Heureux qui, comme Ulysse, a fait un beau voyage
Ou comme cestuy-là qui conquit la toison...

Sévigné, de qui les attraits
Servent aux Grâces de modèles...


Réponse de Turenne, quelques instants avant sa mort, à M. d’Hamilton qui l’engageait à se détourner d’un passage dangereux : Monsieur, vous avez raison ; je ne veux point du tout être tué aujourd’hui ; cela sera le mieux du monde.

Certains critiques reprochent à Chénier la strophe finale de la Jeune captive, dont la grâce un peu madrigalesque leur parait jurer avec l’ensemble de l’immortel poème. Ne voient-ils donc pas ce qu’elle y ajoute en le datant ?

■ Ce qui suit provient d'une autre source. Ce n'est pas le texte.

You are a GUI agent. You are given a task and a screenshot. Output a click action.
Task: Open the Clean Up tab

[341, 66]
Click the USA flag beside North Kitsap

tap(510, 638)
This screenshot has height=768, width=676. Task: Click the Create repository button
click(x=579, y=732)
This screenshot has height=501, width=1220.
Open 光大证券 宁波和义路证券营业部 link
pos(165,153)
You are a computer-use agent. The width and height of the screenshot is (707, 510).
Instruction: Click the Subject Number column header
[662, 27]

Et, comme elle, craindront de voir finir leurs jours
Ceux qui les passeront près d’elle.


Qu’est-ce les Anecdotes et bons mots de Chamfort, sinon l’étincelant répertoire de l’esprit français au XVIIIe siècle ?

A la bataille de Rocoux ou de la Lawfeld, le jeune M. de Thyange eut son cheval tué sous lui, et lui-même fut jeté fort loin ; cependant il n’en fut point blessé. Le maréchal de Saxe lui dit : « Petit Thyange, tu as eu une belle peur, — Oui, Monsieur le Maréchal, dit celui-ci ; j’ai craint que vous ne fussiez blessé. »


Le théâtre de Favart a été écrit pour un public qui n’existe plus, pour des raffinés qui goûtaient les nuances sentimentales, les sous-entendus piquants, l’aimable facilité du bien dire. Cela donne à présent le même plaisir que de respirer quelque sachet très ancien, ou de manier de vieilles soieries aux couleurs à demi passées.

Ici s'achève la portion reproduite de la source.